23. In 22 Mad 187 (C), the two minor defendants were represented in the Court below by the sheristadar who was appointed guardian 'ad litem'. A decree was passed against them and an appeal was filed on their behalf by their mother without any order constituting her as guardian and without any previous removal of the former guardian.
It was objected that the appeal was incompetent. A Bench of the Madras High Court while holding that the appointment of guardian in a Court of first instance enures not only for the term of the proceeding in that Court, but also for purposes of appeal gave out the following reasoning :
'Chapter XXXI of the Code of Civil Procedure, which is the chapter relating to the appointment of guardian 'ad litem' and next friend, is not one of the chapters mentioned in Section 582 of the Code, and the omission is a strong argument against the view that defendant and plaintiff when appearing in an appeal are to be taken to mean appellant and respondent.
To justify the procedure adopted the appellants are bound to contend that the appointment of guardian in the Court of first instance comes to an end when the decree is passed by that Court or at any rate does not continue for the purpose of an appeal.'
24. Section 582 occurs in Chapter XLI of the Code of Civil Procedure of 1882. It is headed 'Appeals from Original Decrees' and while dealing with the powers of the appellate Court it says that
'in Chapter XXI, so far as may be, the word 'Plaintiff' shall be held to include a plaintiff-appellant or defendant-appellant, and the word 'defendant' a plaintiff-respondent or defendant-respondent, and the word 'suit' an appeal.'
In the new Code while dealing with the appellate Court's powers there is no specific mention of any such powers. Section 582 is now represented by Section 107, Clause (2) which is very wide in scope, While the portion quoted above has now been put under Order 22, Rule 11; and, therefore, the reasoning given by the learned Judges of the Madras High Court strictly does not apply under the present Code.
25. 1899 All WN 203 (G) is another case of this Court where a Bench of this Court relying on 22 Mad 187 (C) held that the Court of appeal had no power to hear an appeal purporting to be filed on behalf of a minor by a new guardian without any previous order removing the guardian ad litem.

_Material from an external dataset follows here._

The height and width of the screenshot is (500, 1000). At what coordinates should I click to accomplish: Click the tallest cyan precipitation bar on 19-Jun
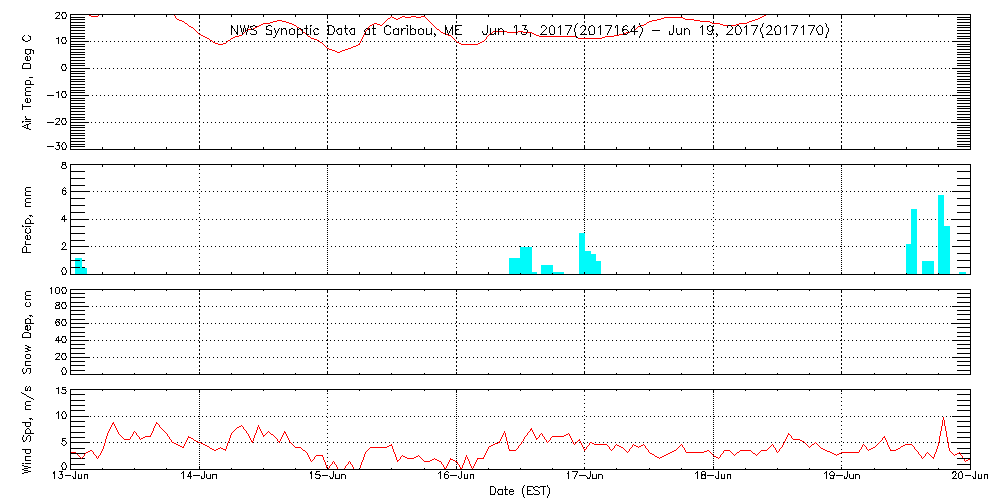click(941, 234)
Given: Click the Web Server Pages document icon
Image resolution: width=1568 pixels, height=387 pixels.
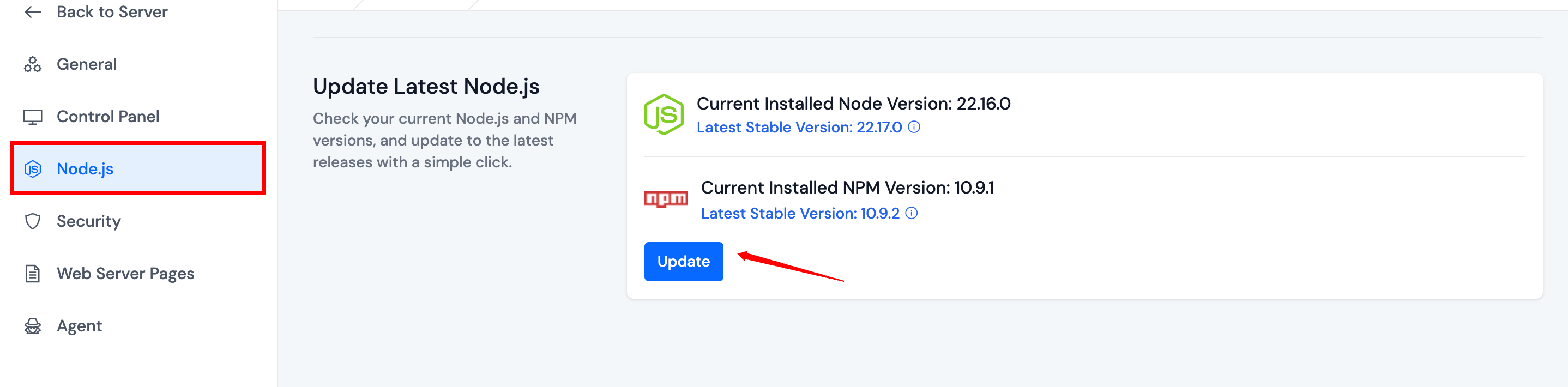Looking at the screenshot, I should [x=33, y=274].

But in that case they had suggested a remedy that if the minor wanted to proceed with his appeal he should first ask the Court for an order removing the previous guardian of the minor and if he obtained such an order, to present a fresh appeal from the Munsif's decision together with an application under Section 5, Limitation Act, with a prayer that the appeal might be admitted notwithstanding the period of limitation having expired. The learned Judges have not expressed any view whether the filing of the appeal by the new guardian should be treated as a nullity or an irregularity.
26. 2 All LJ 489 (F) was a case in which an application was made by another guardian to file an appeal. Relying on 14 All 35 (A) hia Lordship held that a person appointed as guardian 'ad litem' to a minor for the purpose of a 'lis' continues as guardian so long as the 'lis' continues whether in the Court of first instance or in the Court of appeal unless and until the appointment is revoked by the Court.

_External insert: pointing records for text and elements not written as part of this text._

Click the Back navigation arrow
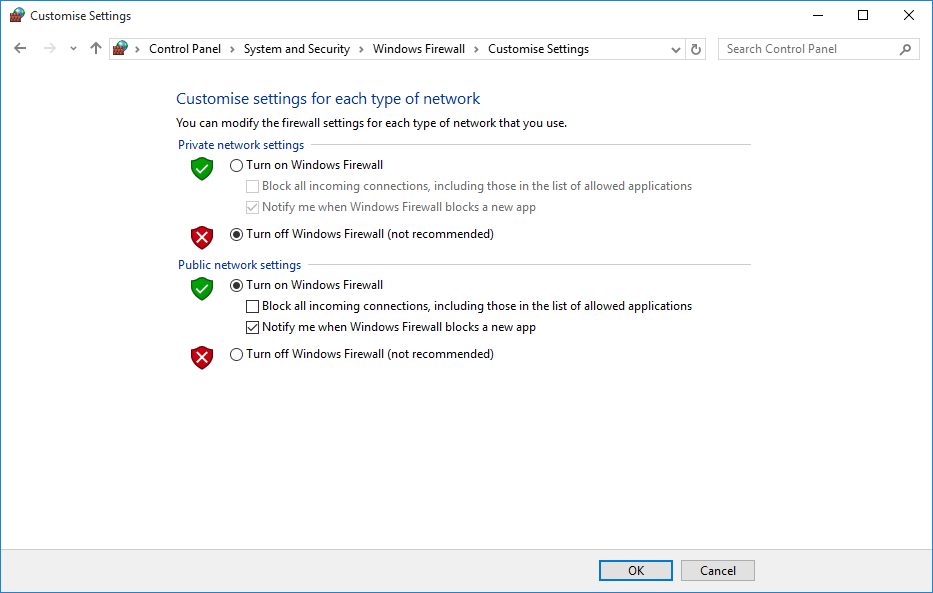 pos(20,48)
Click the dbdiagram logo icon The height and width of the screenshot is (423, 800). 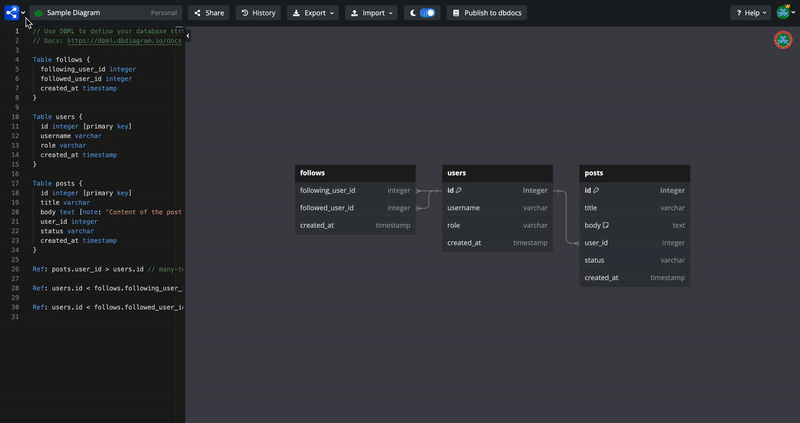pos(10,13)
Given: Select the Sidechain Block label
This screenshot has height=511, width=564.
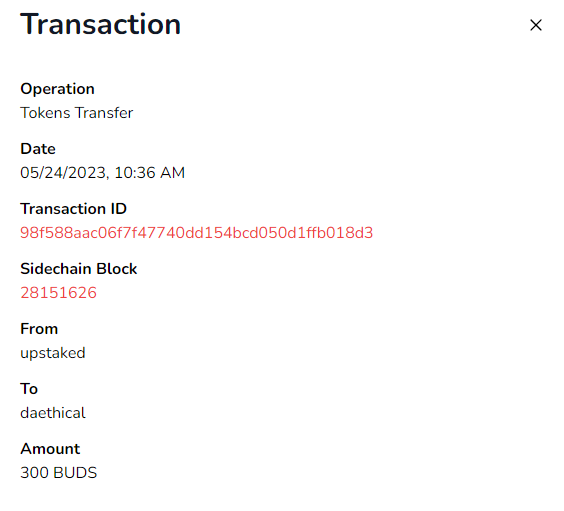Looking at the screenshot, I should (78, 269).
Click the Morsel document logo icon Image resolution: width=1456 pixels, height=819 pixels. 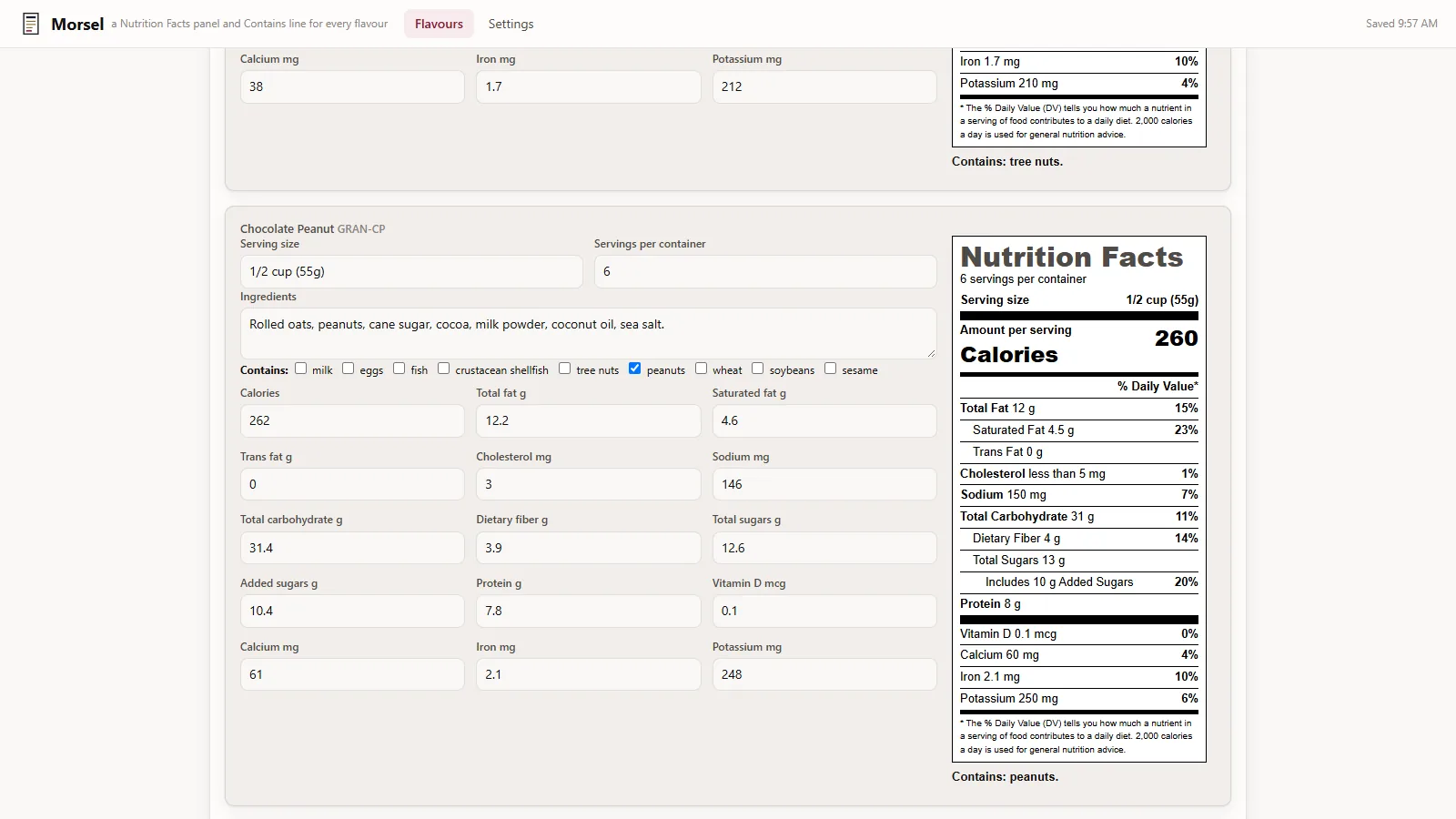[x=31, y=24]
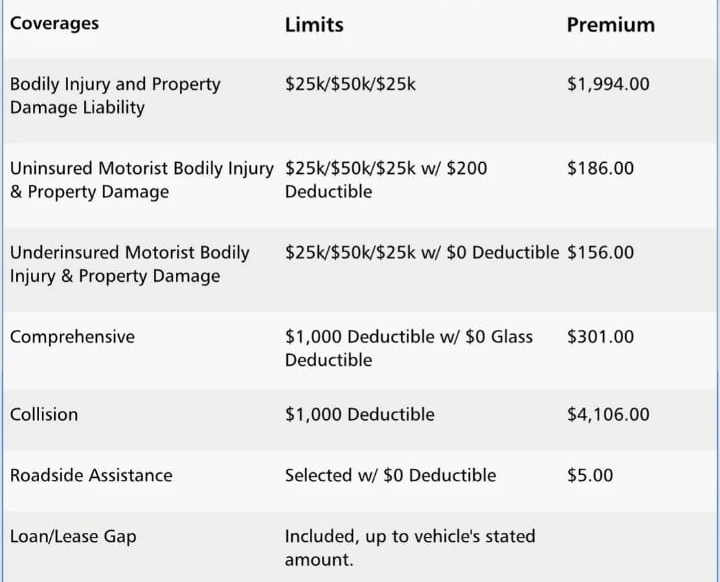
Task: Click the $1,994.00 premium amount
Action: click(x=608, y=84)
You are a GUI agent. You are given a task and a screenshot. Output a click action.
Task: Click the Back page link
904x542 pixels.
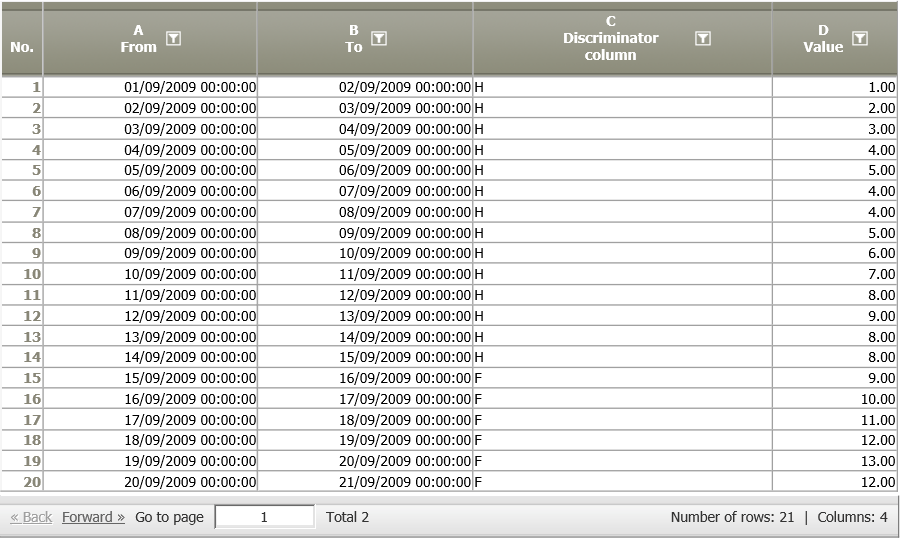pyautogui.click(x=31, y=517)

After considering the merits of the application his Lordship refused permission to the mew guardian to proceed with the appeal and the application was dismissed. This case, if at all, shows that it is possible for any other person to file the appeal provided he moves an application for the removal of the previous guardian and for appointment of a new guardian and then it would be open to the Court to consider whether it Would be in the interest' of the minor to allow the new guardian to proceed with the case or not.
27. AIR 1922 All 332 (2) (B) is another case which followed 1899 All WN 203 (G) and 22 Mad 187 (C) and therein it was held that-
'where a guardian 'ad litem' to a minor defendant has once been appointed, such appointment continues for the whole of the 'lis' or until it is revoked by Court and the guardian so appointed is the only person who can file an appeal on behalf of the minor.'
In -- 'Bhagelu v. Mt. Dharma', AIR 1924 All 79 (I) it was held that-
'Where a guardian 'ad litem' to a minor defendant has once been appointed, such appointment continues for the whole of the 'lis' or until) it is revoked by Court, and the guardian so appointed is the only person who can file an appeal on behalf of the minor.'
And their Lordships thought that they were bound by the decision in 1899 All WN 203 (G).

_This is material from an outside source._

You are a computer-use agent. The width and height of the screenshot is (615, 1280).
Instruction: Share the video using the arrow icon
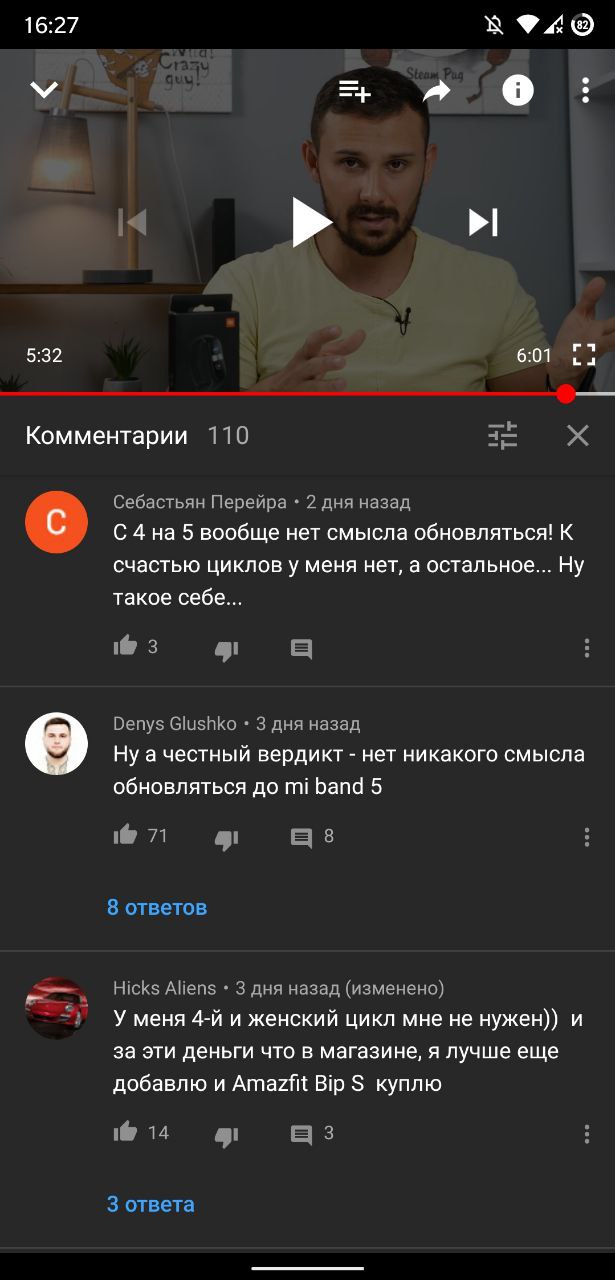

28. From the above authorities it is clear that if once a guardian is appointed he continues for the whole of the 'lis' and the proper person to file the appeal would be the guardian so appointed. This was the consistent view of most of the Courts. But there appears to be a contrary view taken by the Calcutta High Court in AIR 1825 Cal 23 (D). A Bench of the Calcutta High Court held that-
'The guardian 'ad litem' appointed in the suit does not continue as such without a fresh appointment during the execution proceeding when the Court of Wards manager appeared and asked to be appointed as guardian 'ad litem' in execution proceedings.' And held that-
'he should have at once been so appointedunder the provisions of Section 51, Court of WardsAct.' It was this conflict of views which necessitated amendment in the Civil P. C. and Order 32, Rule 2, Sub-clause (5) was added by Act 16 of 1937. Among, the objects and reasons given for its amendment it is mentioned that -
'It has been held by the High Court that an appointment made during the course of original suit enures during proceedings on appeal. There is no provision in the Code requiring fresh appointment of guardian for the execution proceedings following suits. It might therefore be thought that a guardian 'ad litem' appointed during a suit continues as such till the termination of the execution proceedings.
But some High Courts follow a different interpretation and one of them held that the guardian 'ad litem' appointed by a Court for a minor defendant does not continue to be the guardian for the suit in the execution proceedings without a fresh appointment.'
29. Though a provision has been added that a guardian 'ad litem' appointed by Court for a defendant continues to be such in all proceedings, no such provision exists for a next friend. But I think no distinction can be made between a next friend and a guardian 'ad litem'.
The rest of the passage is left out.